======== EXTRACT PROVIDED ========

Of course, no group is more frustrated with BP and the ongoing oil spill than the people in the Gulf. But even as cleanup and recovery efforts continue, President Obama faces growing criticism in the Gulf for his decision to halt new deepwater drilling.

STEVE INSKEEP, host:

In Louisiana, many business and government leaders say the six month moratorium will devastate their region's oil industry.

NPR's Brian Mann reports.

BRIAN MANN: At a standing room only rally yesterday afternoon in New Orleans, business and civic leaders vented their anger at BP for causing the nation's worst-ever oil spill. But they quickly pivoted to lob their harshest criticisms at President Obama and his decision to suspend deepwater oil exploration in the Gulf.

Mr. DALE BENOIT (Chair, Plaquemine Association of Business and Industry): If the disaster was our Katrina, then the moratorium was the levies breaking.

MANN: Dale Benoit leads a business group in Plaquemine Parish, an area hit hard by the oil spill. He says the region can recover from soiled beaches and wetlands, but not from a crippled oil industry.

Mr. BENOIT: And thats what President Obama has done with his moratorium. He has bound us where we cannot recover.

MANN: The moratorium is expected to idle roughly 33 new wells that were under development in the Gulf.

======== INPUT ========

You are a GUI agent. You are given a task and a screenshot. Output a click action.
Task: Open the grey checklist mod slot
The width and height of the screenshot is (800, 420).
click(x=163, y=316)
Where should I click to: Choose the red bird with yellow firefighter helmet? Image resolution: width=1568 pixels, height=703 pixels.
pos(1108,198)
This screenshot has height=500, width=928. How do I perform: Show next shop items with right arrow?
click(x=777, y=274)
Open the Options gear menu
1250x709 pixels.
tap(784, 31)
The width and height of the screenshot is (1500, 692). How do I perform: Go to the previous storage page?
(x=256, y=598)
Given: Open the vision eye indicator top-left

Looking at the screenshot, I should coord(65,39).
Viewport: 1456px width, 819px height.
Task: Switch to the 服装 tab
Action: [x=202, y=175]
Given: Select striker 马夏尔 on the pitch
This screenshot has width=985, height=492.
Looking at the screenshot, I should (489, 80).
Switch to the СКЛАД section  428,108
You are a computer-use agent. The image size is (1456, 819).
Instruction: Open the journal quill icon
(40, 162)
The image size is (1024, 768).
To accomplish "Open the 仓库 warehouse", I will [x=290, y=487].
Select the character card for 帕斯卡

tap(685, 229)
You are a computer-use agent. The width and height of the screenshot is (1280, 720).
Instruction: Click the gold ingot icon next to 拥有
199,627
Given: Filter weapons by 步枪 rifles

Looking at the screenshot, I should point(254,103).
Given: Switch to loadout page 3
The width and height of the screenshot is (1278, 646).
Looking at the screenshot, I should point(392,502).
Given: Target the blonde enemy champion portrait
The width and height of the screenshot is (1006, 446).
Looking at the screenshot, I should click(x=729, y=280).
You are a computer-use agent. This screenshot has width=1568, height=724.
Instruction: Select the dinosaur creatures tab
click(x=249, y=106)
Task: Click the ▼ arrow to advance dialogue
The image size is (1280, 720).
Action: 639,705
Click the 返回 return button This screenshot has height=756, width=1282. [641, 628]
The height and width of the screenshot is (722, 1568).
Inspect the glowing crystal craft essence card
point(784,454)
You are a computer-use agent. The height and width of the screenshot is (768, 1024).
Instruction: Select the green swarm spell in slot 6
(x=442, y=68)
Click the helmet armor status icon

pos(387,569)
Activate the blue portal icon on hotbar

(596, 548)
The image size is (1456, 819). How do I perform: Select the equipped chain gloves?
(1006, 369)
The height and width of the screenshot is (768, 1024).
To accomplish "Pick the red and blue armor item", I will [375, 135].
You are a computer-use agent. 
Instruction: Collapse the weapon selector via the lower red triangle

========

> EXERCISE SET:
a. Edit the records from the line containing "You are a computer-use agent. The height" through the end of the records, changing "portal" to "gateway" and leaving everything else unchanged.
b. Carry on the report about the Gulf deepwater drilling moratorium from the point where it stops.

> WRITTEN ANSWERS:
a.
You are a computer-use agent. The height and width of the screenshot is (768, 1024).
Instruction: Select the green swarm spell in slot 6
(x=442, y=68)
Click the helmet armor status icon

pos(387,569)
Activate the blue gateway icon on hotbar

(596, 548)
The image size is (1456, 819). How do I perform: Select the equipped chain gloves?
(1006, 369)
The height and width of the screenshot is (768, 1024).
To accomplish "Pick the red and blue armor item", I will [375, 135].
You are a computer-use agent. 
Instruction: Collapse the weapon selector via the lower red triangle

b.
Louisiana Governor Bobby Jindal says some oil companies will simply pack up their mobile drilling rigs and move them elsewhere. Here he is speaking at a press conference last week.

Governor BOBBY JINDAL (Republican, Louisiana): They're going to move those rigs to Brazil. They'll move those rigs to Africa. They'll move those rigs to other countries and they won't come back for years.

MANN: Yesterday, Barclays Capital issued a report estimating that the president's moratorium will cut overall oil industry spending in the U.S. by $1.6 billion this year. Many oil industry supply companies along the coast are already feeling the squeeze.

Leslie Bertucci(ph) and her husband run a shipping business in Harvey, Louisiana that hauls hazardous chemicals out to the deepwater platforms.

Ms. LESLIE BERTUCCI: I can't pay my employees. We can't pay our business loans. We can't order anything or pay our vendors.

MANN: One surprising twist here is that many fishermen agree that the moratorium should be lifted. Peter Voinovich(ph) from Plaquemines Parish used to harvest oysters before oil from the Deepwater Horizon started washing ashore. He's furious at BP, but Voinovich points out that a lot of fisherman have family and friends working in the oil business.

Mr. PETER VOINOVICH (Oysterman): You learn from your mistakes, so they say. I can't see punishing a whole industry because of one company's failure.

MANN: You hear this a lot here, the idea that fishing and oil have coexisted for decades. But not everyone is convinced that new deepwater exploration should get the green light.

Ms. CYNTHIA SARTHOU (Gulf Restoration Network): I don't think six months it too long to take the time to actually look at this, and look at the technology, and determine what we need to do to drill safely.

MANN: Cynthia Sarthou heads an environmental group in Louisiana called the Gulf Restoration Network. Sarthou is convinced that the commission appointed by President Obama to investigate the Deepwater Horizon disaster will turn up more safety and environmental problems on other rigs.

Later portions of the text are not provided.